John Christopher Dixon (born 2 December 1942), billed as John D. Collins, is a British actor and narrator, perhaps best known for appearing in the BBC sitcom 'Allo 'Allo! in which he played Flt. Lt. Fairfax, a stranded British airman in occupied France during World War II. He is the actor to have been cast most frequently in writer/producer David Croft's hit sitcoms: a total of six different series and ten characters.

Biography

Collins won the Ivor Novello and Robert Donat Scholarships to RADA. After graduating he went on to run the Summer Theatre at Frinton-on-Sea, Essex for three years and then went to work in the first season of the Nottingham Playhouse.

In his early years he made a number of films including the Hammer Film Dracula Has Risen from the Grave (1968), the film versions of Till Death Us Do Part (1969) and Dad's Army (1971), The Adventures of Barry McKenzie (1972), The Ghoul (1975), and The Boys in Blue (1982), and also many plays for Granada Television. As a vicar in Coronation Street, he failed to marry Albert Tatlock.

For ten years he worked with Spike Milligan as his assistant director and as an actor, in Son of Oblomov and The Bed-Sitting Room. He also appeared with Milligan in his 'Q’ series on television.

He became a regular cast member of two television series – A Family at War and also with Robert Lindsay in Get Some In!. He first worked for David Croft in the film version of Dad's Army in 1971, and subsequently was cast in episodes of It Ain't Half Hot Mum, Hi-de-Hi!, Are You Being Served? and Oh, Doctor Beeching!, as well his regular role in 'Allo 'Allo! and the recurring character of Jerry in You Rang, M'Lord?.

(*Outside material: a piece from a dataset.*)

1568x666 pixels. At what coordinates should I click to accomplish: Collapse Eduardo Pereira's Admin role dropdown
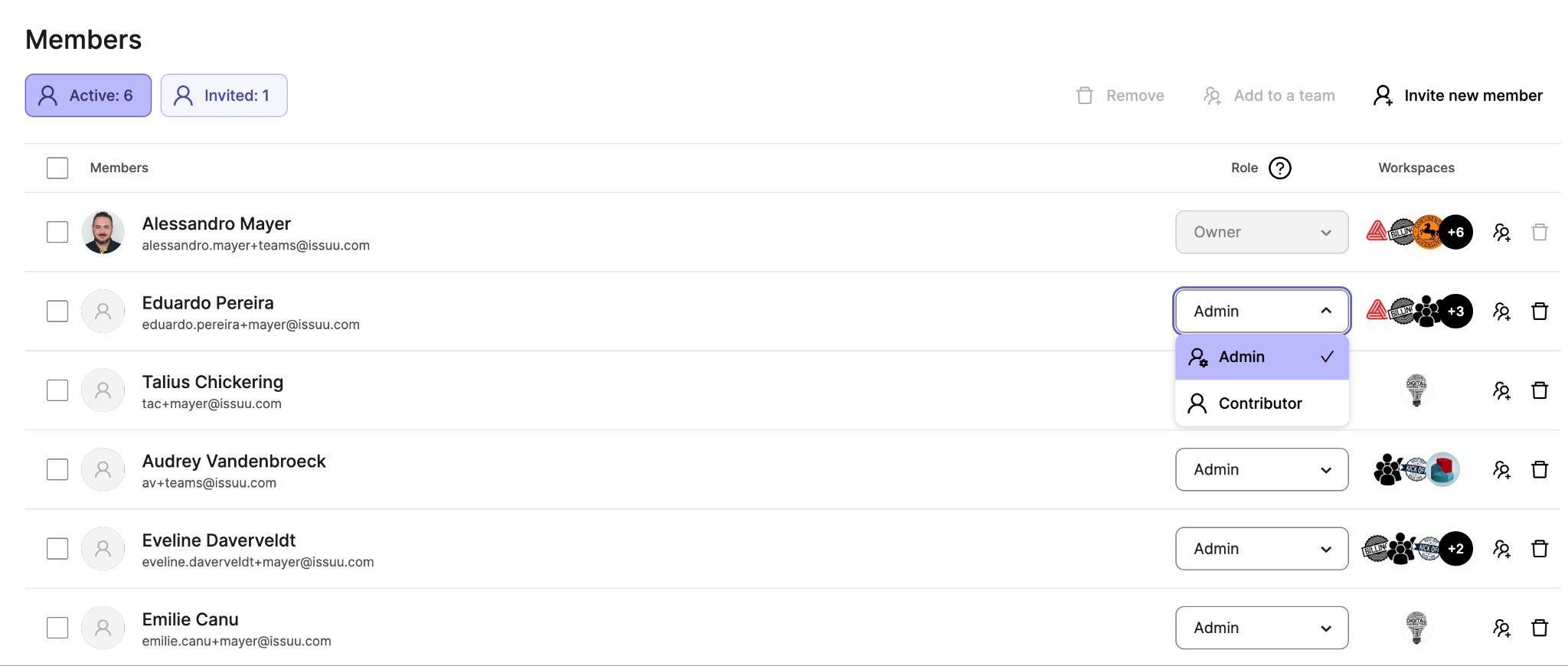(x=1262, y=311)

Other TV work includes The Brittas Empire, On the Up, Birds of a Feather, Trial & Retribution, Peak Practice, Ain't Misbehavin', Harry's Mad, Wycliffe, Mosley, Some Mothers Do 'Ave 'Em, The Sweeney, Secret Army, Citizen Smith, Yes Minister, the Doctor Who serial Arc of Infinity, Only Fools and Horses and Lovejoy.

Other theatre credits includes the tour of When Did You Last See Your Trousers?, The Winslow Boy, That's Showbiz, Richard III and the title role in King Lear. He has also played the role of Mr. Paravicini in the record-breaking production of The Mousetrap at St Martin's Theatre, London.

Collins has appeared in a number of pantomimes as Abanazer and as an ugly sister in Cinderella. He has narrated The Snowman, Carnival of the Animals, Peter and the Wolf and William Walton's Façade and has also recorded a Shakespearean CD with the Gesualdo Consort. He has just played the voice of God in Noye's Fludde by Benjamin Britten and has been appearing regularly as Henry VIII at the banquets in the Old Palace at Hatfield House.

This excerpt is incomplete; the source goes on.